### Exercise
Print, in exact form, the lines below from the one containing "For every named" through the one containing "Mac Allister Fast", and omit all others.

== Data supplied

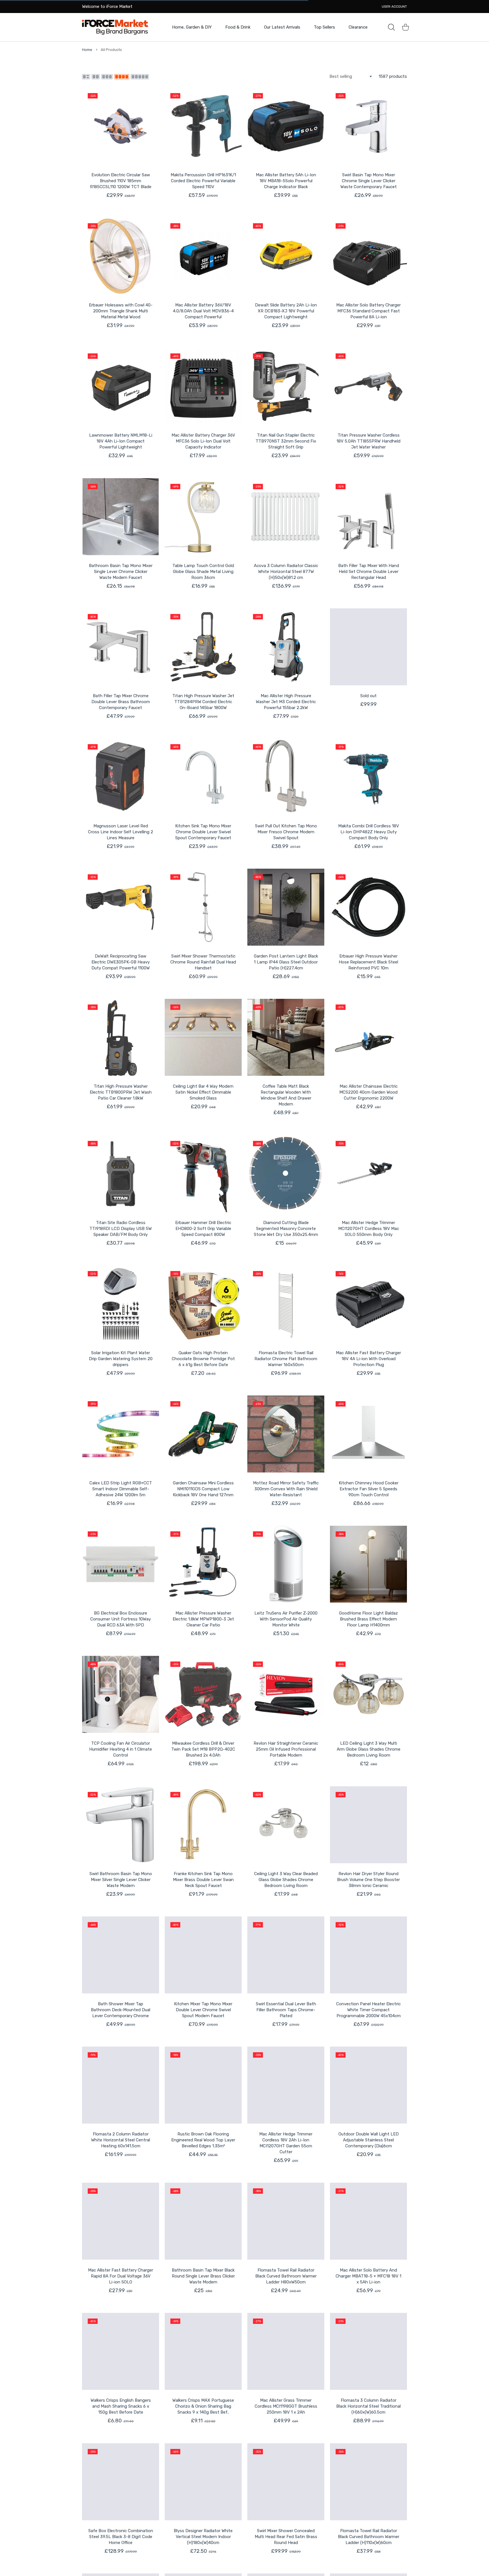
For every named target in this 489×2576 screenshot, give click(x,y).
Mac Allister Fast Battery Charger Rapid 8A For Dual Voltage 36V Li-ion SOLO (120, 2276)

====
== Data supplied

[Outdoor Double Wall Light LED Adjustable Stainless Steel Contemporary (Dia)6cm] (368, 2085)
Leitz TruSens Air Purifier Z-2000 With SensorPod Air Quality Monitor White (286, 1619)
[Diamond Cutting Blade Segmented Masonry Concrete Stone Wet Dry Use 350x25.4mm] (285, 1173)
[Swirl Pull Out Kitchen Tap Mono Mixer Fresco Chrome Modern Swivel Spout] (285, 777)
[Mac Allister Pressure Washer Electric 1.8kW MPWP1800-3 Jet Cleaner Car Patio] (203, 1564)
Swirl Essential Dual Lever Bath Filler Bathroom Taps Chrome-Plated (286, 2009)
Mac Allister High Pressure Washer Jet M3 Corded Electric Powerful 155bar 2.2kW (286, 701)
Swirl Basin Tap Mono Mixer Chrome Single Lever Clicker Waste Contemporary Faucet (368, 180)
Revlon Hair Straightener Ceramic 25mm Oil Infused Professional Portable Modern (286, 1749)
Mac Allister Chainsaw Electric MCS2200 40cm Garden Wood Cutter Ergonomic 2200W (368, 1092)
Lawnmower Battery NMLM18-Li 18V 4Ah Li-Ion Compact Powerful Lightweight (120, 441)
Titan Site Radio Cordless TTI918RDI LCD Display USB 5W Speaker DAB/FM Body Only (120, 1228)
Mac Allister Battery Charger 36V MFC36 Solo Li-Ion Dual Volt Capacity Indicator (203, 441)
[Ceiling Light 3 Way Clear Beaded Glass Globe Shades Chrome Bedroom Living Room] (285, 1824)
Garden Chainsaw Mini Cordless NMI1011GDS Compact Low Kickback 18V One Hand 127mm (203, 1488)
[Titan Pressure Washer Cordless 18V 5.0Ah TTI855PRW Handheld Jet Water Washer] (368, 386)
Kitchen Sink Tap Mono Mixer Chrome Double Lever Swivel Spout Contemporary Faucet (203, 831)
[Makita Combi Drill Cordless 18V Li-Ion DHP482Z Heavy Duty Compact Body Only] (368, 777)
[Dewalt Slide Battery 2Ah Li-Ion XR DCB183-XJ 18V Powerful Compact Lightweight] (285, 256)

====
== Data supplied

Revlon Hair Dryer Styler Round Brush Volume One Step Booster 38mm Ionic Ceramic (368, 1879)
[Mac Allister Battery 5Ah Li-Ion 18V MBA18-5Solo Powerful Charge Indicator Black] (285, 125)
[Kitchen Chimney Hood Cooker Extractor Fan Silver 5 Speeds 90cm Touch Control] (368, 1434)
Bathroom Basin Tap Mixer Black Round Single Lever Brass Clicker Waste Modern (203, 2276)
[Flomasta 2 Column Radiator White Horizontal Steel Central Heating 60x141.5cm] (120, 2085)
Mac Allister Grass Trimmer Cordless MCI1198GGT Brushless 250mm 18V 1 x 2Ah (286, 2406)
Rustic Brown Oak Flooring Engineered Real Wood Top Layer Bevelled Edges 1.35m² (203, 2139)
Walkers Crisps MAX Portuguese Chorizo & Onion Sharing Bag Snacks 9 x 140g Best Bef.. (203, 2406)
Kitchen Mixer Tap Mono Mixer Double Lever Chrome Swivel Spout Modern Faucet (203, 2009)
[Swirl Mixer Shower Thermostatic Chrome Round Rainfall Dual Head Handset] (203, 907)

====

### Response to the exercise
For every named target in this 489×2576 screenshot, give click(x,y).
Mac Allister Fast Battery Charger Rapid 8A For Dual Voltage 36V Li-ion SOLO (120, 2276)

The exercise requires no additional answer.